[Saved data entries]

----------

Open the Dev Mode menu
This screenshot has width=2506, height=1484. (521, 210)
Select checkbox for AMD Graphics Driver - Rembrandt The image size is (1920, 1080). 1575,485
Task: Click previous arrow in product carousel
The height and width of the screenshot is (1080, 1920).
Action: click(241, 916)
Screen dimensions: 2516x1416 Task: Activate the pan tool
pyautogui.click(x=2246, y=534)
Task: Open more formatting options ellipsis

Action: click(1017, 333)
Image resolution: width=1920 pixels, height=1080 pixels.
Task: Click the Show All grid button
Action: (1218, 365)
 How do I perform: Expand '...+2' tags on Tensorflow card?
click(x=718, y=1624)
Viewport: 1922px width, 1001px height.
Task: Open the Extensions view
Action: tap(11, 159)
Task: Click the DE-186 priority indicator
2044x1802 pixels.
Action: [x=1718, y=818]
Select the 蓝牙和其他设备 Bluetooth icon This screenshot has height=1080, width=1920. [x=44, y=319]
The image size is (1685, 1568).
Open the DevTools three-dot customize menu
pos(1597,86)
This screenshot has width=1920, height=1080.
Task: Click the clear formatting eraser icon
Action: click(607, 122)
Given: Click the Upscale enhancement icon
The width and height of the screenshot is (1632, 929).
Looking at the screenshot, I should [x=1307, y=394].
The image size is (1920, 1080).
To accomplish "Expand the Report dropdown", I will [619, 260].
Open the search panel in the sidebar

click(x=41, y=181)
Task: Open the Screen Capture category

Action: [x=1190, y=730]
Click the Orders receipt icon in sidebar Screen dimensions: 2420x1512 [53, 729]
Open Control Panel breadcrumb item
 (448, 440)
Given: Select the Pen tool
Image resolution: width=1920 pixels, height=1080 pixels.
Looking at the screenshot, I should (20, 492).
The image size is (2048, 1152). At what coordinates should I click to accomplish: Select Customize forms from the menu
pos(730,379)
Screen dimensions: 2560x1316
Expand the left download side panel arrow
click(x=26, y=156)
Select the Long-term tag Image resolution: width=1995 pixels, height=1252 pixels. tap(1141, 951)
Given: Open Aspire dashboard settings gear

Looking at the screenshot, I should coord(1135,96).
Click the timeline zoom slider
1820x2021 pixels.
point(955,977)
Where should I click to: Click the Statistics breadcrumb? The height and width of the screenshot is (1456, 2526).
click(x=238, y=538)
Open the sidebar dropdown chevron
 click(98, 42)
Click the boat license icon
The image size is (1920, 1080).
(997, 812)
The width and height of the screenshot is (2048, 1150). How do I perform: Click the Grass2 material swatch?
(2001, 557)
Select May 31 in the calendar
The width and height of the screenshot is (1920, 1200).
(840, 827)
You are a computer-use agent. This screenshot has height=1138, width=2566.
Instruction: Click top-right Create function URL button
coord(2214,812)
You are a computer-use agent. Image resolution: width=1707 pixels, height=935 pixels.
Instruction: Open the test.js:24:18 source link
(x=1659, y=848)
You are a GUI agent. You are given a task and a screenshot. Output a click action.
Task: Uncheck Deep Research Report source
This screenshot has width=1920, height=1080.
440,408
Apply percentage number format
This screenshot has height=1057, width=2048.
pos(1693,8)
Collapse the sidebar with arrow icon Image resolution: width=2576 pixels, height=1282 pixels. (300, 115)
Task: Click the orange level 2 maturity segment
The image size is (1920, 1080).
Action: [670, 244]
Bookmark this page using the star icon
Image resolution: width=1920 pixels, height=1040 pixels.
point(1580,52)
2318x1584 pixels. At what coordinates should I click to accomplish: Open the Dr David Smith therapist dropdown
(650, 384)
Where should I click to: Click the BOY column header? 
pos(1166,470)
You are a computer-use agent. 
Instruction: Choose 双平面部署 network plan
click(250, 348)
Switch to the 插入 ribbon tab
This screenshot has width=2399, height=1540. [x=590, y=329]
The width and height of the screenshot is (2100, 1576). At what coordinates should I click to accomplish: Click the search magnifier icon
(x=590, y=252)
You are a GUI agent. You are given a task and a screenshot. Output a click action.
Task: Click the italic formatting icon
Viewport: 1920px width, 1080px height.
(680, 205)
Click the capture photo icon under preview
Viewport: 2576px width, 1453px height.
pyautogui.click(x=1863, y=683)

----------

## What you are asked to do
Exactly what appears above must be set down again in full.

## Your solution
Open the Dev Mode menu
This screenshot has width=2506, height=1484. (521, 210)
Select checkbox for AMD Graphics Driver - Rembrandt The image size is (1920, 1080). 1575,485
Task: Click previous arrow in product carousel
The height and width of the screenshot is (1080, 1920).
Action: click(241, 916)
Screen dimensions: 2516x1416 Task: Activate the pan tool
pyautogui.click(x=2246, y=534)
Task: Open more formatting options ellipsis

Action: click(1017, 333)
Image resolution: width=1920 pixels, height=1080 pixels.
Task: Click the Show All grid button
Action: (1218, 365)
 How do I perform: Expand '...+2' tags on Tensorflow card?
click(x=718, y=1624)
Viewport: 1922px width, 1001px height.
Task: Open the Extensions view
Action: tap(11, 159)
Task: Click the DE-186 priority indicator
2044x1802 pixels.
Action: [x=1718, y=818]
Select the 蓝牙和其他设备 Bluetooth icon This screenshot has height=1080, width=1920. [x=44, y=319]
The image size is (1685, 1568).
Open the DevTools three-dot customize menu
pos(1597,86)
This screenshot has width=1920, height=1080.
Task: Click the clear formatting eraser icon
Action: click(607, 122)
Given: Click the Upscale enhancement icon
The width and height of the screenshot is (1632, 929).
Looking at the screenshot, I should [x=1307, y=394].
The image size is (1920, 1080).
To accomplish "Expand the Report dropdown", I will [619, 260].
Open the search panel in the sidebar

click(x=41, y=181)
Task: Open the Screen Capture category

Action: [x=1190, y=730]
Click the Orders receipt icon in sidebar Screen dimensions: 2420x1512 [53, 729]
Open Control Panel breadcrumb item
 (448, 440)
Given: Select the Pen tool
Image resolution: width=1920 pixels, height=1080 pixels.
Looking at the screenshot, I should (20, 492).
The image size is (2048, 1152). At what coordinates should I click to accomplish: Select Customize forms from the menu
pos(730,379)
Screen dimensions: 2560x1316
Expand the left download side panel arrow
click(x=26, y=156)
Select the Long-term tag Image resolution: width=1995 pixels, height=1252 pixels. tap(1141, 951)
Given: Open Aspire dashboard settings gear

Looking at the screenshot, I should coord(1135,96).
Click the timeline zoom slider
1820x2021 pixels.
point(955,977)
Where should I click to: Click the Statistics breadcrumb? The height and width of the screenshot is (1456, 2526).
click(x=238, y=538)
Open the sidebar dropdown chevron
 click(98, 42)
Click the boat license icon
The image size is (1920, 1080).
(997, 812)
The width and height of the screenshot is (2048, 1150). How do I perform: Click the Grass2 material swatch?
(2001, 557)
Select May 31 in the calendar
The width and height of the screenshot is (1920, 1200).
(840, 827)
You are a computer-use agent. This screenshot has height=1138, width=2566.
Instruction: Click top-right Create function URL button
coord(2214,812)
You are a computer-use agent. Image resolution: width=1707 pixels, height=935 pixels.
Instruction: Open the test.js:24:18 source link
(x=1659, y=848)
You are a GUI agent. You are given a task and a screenshot. Output a click action.
Task: Uncheck Deep Research Report source
This screenshot has width=1920, height=1080.
440,408
Apply percentage number format
This screenshot has height=1057, width=2048.
pos(1693,8)
Collapse the sidebar with arrow icon Image resolution: width=2576 pixels, height=1282 pixels. (300, 115)
Task: Click the orange level 2 maturity segment
The image size is (1920, 1080).
Action: [670, 244]
Bookmark this page using the star icon
Image resolution: width=1920 pixels, height=1040 pixels.
point(1580,52)
2318x1584 pixels. At what coordinates should I click to accomplish: Open the Dr David Smith therapist dropdown
(650, 384)
Where should I click to: Click the BOY column header? 
pos(1166,470)
You are a computer-use agent. 
Instruction: Choose 双平面部署 network plan
click(250, 348)
Switch to the 插入 ribbon tab
This screenshot has width=2399, height=1540. [x=590, y=329]
The width and height of the screenshot is (2100, 1576). At what coordinates should I click to accomplish: Click the search magnifier icon
(x=590, y=252)
You are a GUI agent. You are given a task and a screenshot. Output a click action.
Task: Click the italic formatting icon
Viewport: 1920px width, 1080px height.
(680, 205)
Click the capture photo icon under preview
Viewport: 2576px width, 1453px height.
pyautogui.click(x=1863, y=683)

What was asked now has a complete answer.